“Backpocket” Differing Site Condition Check List

Bigfoot - Banner Ad

View complete article here.

by Mark. J Rice.

PB-WebAd_DrivenPile_400x400A Follow-up from Mark J. Rice’s Article ‘Differing Site Conditions’ Issue 30-1. Adapted from Federal Acquisition Regulations, 32.236-2 of FAR.

TYPE I – DIFFERING SITE CONDITION (DSC) 

A type I condition requires that a subsurface condition was encountered which differed materially from what was indicated in the contract documents.

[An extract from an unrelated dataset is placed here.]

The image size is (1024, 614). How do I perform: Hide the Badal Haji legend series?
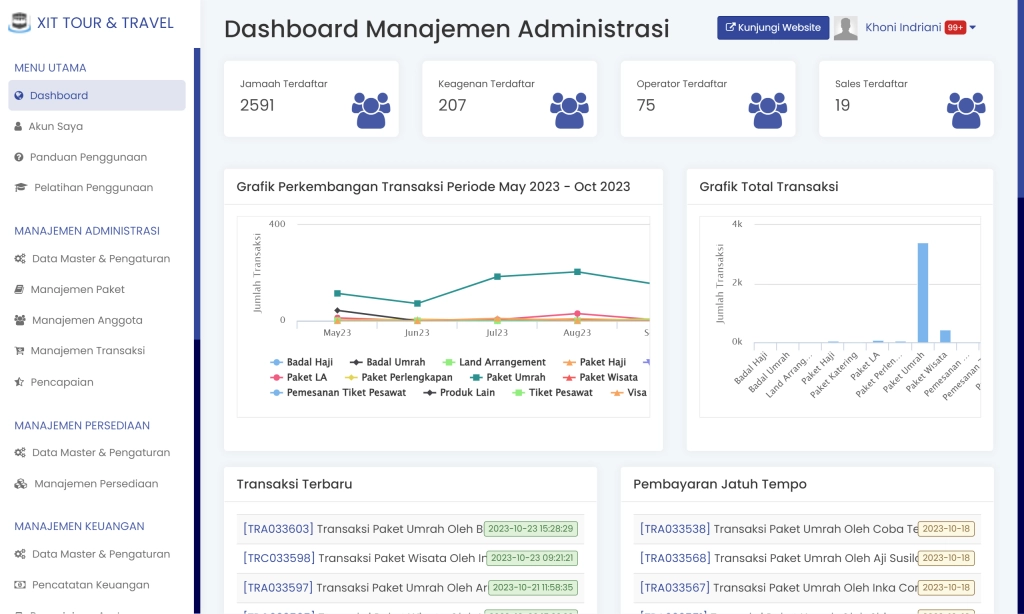coord(302,362)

The contract documents must contain some indication of conditions to be expected and the actual conditions must vary from that indication.

Express Indications: Boring locations, ground elevations, logs, subsurface investigation reports, ground water levels, foundation investigation reports.

General Design Indications: Inferences that can reasonably be made from reading the plans and specifications.

CHECK LIST 

What are the Contract “Notice of Claim Deadlines and what must be submitted when?

What information did the owner and his representative gather for design of the project?

What information did the owner and his representatives present in the plans, specifications & estimates package and other information made available to bidders, during project solicitation and at the prebid meeting?

Document any non-disclosed items and assess any impact on the claimed differing sire condition.

Review actual subsurface conditions at the project site. Record actual conditions by photographs, notes and/or video methods. Document the exhibits to validate the work…

Make comparison and document any differences.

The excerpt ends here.